▶ _Exercise goal_: Rewrite every line of the material below as a numbered list, leaving out any blank lines.
:: Material for the task ::
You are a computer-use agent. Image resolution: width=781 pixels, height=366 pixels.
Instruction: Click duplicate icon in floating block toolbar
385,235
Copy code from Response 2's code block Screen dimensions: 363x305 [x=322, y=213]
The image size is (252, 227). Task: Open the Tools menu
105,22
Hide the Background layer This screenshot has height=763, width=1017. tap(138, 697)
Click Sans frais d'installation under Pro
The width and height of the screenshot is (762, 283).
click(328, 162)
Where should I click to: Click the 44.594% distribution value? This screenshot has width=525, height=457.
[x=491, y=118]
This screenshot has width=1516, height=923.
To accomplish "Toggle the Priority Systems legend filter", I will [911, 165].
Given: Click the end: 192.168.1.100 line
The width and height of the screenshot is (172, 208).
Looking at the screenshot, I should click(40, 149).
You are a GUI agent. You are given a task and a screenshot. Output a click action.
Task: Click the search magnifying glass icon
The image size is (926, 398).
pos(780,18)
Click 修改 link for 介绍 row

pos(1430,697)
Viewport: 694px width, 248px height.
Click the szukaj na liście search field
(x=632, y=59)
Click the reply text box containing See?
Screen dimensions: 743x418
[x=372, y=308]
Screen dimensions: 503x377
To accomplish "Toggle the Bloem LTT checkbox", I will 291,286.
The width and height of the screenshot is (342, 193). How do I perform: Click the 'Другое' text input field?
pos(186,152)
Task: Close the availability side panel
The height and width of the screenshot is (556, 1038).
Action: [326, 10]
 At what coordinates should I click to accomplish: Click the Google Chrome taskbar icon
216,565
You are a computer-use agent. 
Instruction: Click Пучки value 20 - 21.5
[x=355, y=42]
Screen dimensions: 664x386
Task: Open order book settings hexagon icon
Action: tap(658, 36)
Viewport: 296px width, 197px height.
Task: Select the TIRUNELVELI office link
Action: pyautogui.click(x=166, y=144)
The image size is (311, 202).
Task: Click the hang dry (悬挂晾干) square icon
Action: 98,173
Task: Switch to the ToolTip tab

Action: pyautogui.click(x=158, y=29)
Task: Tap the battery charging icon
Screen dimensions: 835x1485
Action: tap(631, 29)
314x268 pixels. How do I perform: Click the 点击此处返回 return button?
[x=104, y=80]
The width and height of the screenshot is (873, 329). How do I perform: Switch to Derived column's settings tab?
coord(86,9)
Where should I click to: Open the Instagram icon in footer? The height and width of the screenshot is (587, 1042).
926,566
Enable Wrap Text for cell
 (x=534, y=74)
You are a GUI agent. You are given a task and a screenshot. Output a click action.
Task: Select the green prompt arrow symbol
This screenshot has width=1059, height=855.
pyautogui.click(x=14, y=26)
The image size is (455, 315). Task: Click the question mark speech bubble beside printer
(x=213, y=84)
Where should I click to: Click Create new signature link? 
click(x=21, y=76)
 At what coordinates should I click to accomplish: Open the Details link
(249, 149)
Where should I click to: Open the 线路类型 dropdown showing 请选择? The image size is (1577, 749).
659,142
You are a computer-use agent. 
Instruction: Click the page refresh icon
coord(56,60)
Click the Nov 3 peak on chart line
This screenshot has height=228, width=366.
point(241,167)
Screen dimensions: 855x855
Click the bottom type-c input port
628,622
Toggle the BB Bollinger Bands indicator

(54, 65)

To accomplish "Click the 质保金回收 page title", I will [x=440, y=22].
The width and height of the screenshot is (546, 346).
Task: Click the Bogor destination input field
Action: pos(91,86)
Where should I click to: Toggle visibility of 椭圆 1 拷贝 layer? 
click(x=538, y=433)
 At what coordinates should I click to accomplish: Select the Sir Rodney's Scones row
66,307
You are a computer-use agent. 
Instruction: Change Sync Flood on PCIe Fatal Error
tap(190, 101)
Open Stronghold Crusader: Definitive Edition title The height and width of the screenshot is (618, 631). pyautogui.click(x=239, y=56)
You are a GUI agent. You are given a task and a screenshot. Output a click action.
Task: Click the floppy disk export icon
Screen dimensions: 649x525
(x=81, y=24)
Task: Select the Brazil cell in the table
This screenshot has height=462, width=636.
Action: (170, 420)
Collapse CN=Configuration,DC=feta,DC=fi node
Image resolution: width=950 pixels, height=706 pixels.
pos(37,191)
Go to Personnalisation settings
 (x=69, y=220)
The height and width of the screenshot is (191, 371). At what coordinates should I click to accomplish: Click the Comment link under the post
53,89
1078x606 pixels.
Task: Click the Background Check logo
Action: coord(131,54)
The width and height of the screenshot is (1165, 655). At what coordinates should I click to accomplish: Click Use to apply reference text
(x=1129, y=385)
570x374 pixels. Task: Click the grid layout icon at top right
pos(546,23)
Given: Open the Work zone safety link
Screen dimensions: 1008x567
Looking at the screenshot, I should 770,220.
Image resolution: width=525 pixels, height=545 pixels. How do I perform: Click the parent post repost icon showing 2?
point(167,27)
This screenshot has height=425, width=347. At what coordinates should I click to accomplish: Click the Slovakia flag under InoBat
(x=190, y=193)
:::
▶ _Completed exercise_:
1. You are a computer-use agent. Image resolution: width=781 pixels, height=366 pixels.
2. Instruction: Click duplicate icon in floating block toolbar
3. 385,235
4. Copy code from Response 2's code block Screen dimensions: 363x305 [x=322, y=213]
5. The image size is (252, 227). Task: Open the Tools menu
6. 105,22
7. Hide the Background layer This screenshot has height=763, width=1017. tap(138, 697)
8. Click Sans frais d'installation under Pro
9. The width and height of the screenshot is (762, 283).
10. click(328, 162)
11. Where should I click to: Click the 44.594% distribution value? This screenshot has width=525, height=457.
12. [x=491, y=118]
13. This screenshot has width=1516, height=923.
14. To accomplish "Toggle the Priority Systems legend filter", I will [911, 165].
15. Given: Click the end: 192.168.1.100 line
16. The width and height of the screenshot is (172, 208).
17. Looking at the screenshot, I should click(40, 149).
18. You are a GUI agent. You are given a task and a screenshot. Output a click action.
19. Task: Click the search magnifying glass icon
20. The image size is (926, 398).
21. pos(780,18)
22. Click 修改 link for 介绍 row
23. pos(1430,697)
24. Viewport: 694px width, 248px height.
25. Click the szukaj na liście search field
26. (x=632, y=59)
27. Click the reply text box containing See?
28. Screen dimensions: 743x418
29. [x=372, y=308]
30. Screen dimensions: 503x377
31. To accomplish "Toggle the Bloem LTT checkbox", I will 291,286.
32. The width and height of the screenshot is (342, 193). How do I perform: Click the 'Другое' text input field?
33. pos(186,152)
34. Task: Close the availability side panel
35. The height and width of the screenshot is (556, 1038).
36. Action: [326, 10]
37.  At what coordinates should I click to accomplish: Click the Google Chrome taskbar icon
38. 216,565
39. You are a computer-use agent. 
40. Instruction: Click Пучки value 20 - 21.5
41. [x=355, y=42]
42. Screen dimensions: 664x386
43. Task: Open order book settings hexagon icon
44. Action: tap(658, 36)
45. Viewport: 296px width, 197px height.
46. Task: Select the TIRUNELVELI office link
47. Action: pyautogui.click(x=166, y=144)
48. The image size is (311, 202).
49. Task: Click the hang dry (悬挂晾干) square icon
50. Action: 98,173
51. Task: Switch to the ToolTip tab
52. Action: pyautogui.click(x=158, y=29)
53. Task: Tap the battery charging icon
54. Screen dimensions: 835x1485
55. Action: tap(631, 29)
56. 314x268 pixels. How do I perform: Click the 点击此处返回 return button?
57. [x=104, y=80]
58. The width and height of the screenshot is (873, 329). How do I perform: Switch to Derived column's settings tab?
59. coord(86,9)
60. Where should I click to: Open the Instagram icon in footer? The height and width of the screenshot is (587, 1042).
61. 926,566
62. Enable Wrap Text for cell
63.  (x=534, y=74)
64. You are a GUI agent. You are given a task and a screenshot. Output a click action.
65. Task: Select the green prompt arrow symbol
66. This screenshot has width=1059, height=855.
67. pyautogui.click(x=14, y=26)
68. The image size is (455, 315). Task: Click the question mark speech bubble beside printer
69. (x=213, y=84)
70. Where should I click to: Click Create new signature link? 
71. click(x=21, y=76)
72.  At what coordinates should I click to accomplish: Open the Details link
73. (249, 149)
74. Where should I click to: Open the 线路类型 dropdown showing 请选择? The image size is (1577, 749).
75. 659,142
76. You are a computer-use agent. 
77. Instruction: Click the page refresh icon
78. coord(56,60)
79. Click the Nov 3 peak on chart line
80. This screenshot has height=228, width=366.
81. point(241,167)
82. Screen dimensions: 855x855
83. Click the bottom type-c input port
84. 628,622
85. Toggle the BB Bollinger Bands indicator
86. (54, 65)
87. To accomplish "Click the 质保金回收 page title", I will [x=440, y=22].
88. The width and height of the screenshot is (546, 346).
89. Task: Click the Bogor destination input field
90. Action: pos(91,86)
91. Where should I click to: Toggle visibility of 椭圆 1 拷贝 layer? 
92. click(x=538, y=433)
93.  At what coordinates should I click to accomplish: Select the Sir Rodney's Scones row
94. 66,307
95. You are a computer-use agent. 
96. Instruction: Change Sync Flood on PCIe Fatal Error
97. tap(190, 101)
98. Open Stronghold Crusader: Definitive Edition title The height and width of the screenshot is (618, 631). pyautogui.click(x=239, y=56)
99. You are a GUI agent. You are given a task and a screenshot. Output a click action.
100. Task: Click the floppy disk export icon
101. Screen dimensions: 649x525
102. (x=81, y=24)
103. Task: Select the Brazil cell in the table
104. This screenshot has height=462, width=636.
105. Action: (170, 420)
106. Collapse CN=Configuration,DC=feta,DC=fi node
107. Image resolution: width=950 pixels, height=706 pixels.
108. pos(37,191)
109. Go to Personnalisation settings
110.  (x=69, y=220)
111. The height and width of the screenshot is (191, 371). At what coordinates should I click to accomplish: Click the Comment link under the post
112. 53,89
113. 1078x606 pixels.
114. Task: Click the Background Check logo
115. Action: coord(131,54)
116. The width and height of the screenshot is (1165, 655). At what coordinates should I click to accomplish: Click Use to apply reference text
117. (x=1129, y=385)
118. 570x374 pixels. Task: Click the grid layout icon at top right
119. pos(546,23)
120. Given: Open the Work zone safety link
121. Screen dimensions: 1008x567
122. Looking at the screenshot, I should 770,220.
123. Image resolution: width=525 pixels, height=545 pixels. How do I perform: Click the parent post repost icon showing 2?
124. point(167,27)
125. This screenshot has height=425, width=347. At what coordinates should I click to accomplish: Click the Slovakia flag under InoBat
126. (x=190, y=193)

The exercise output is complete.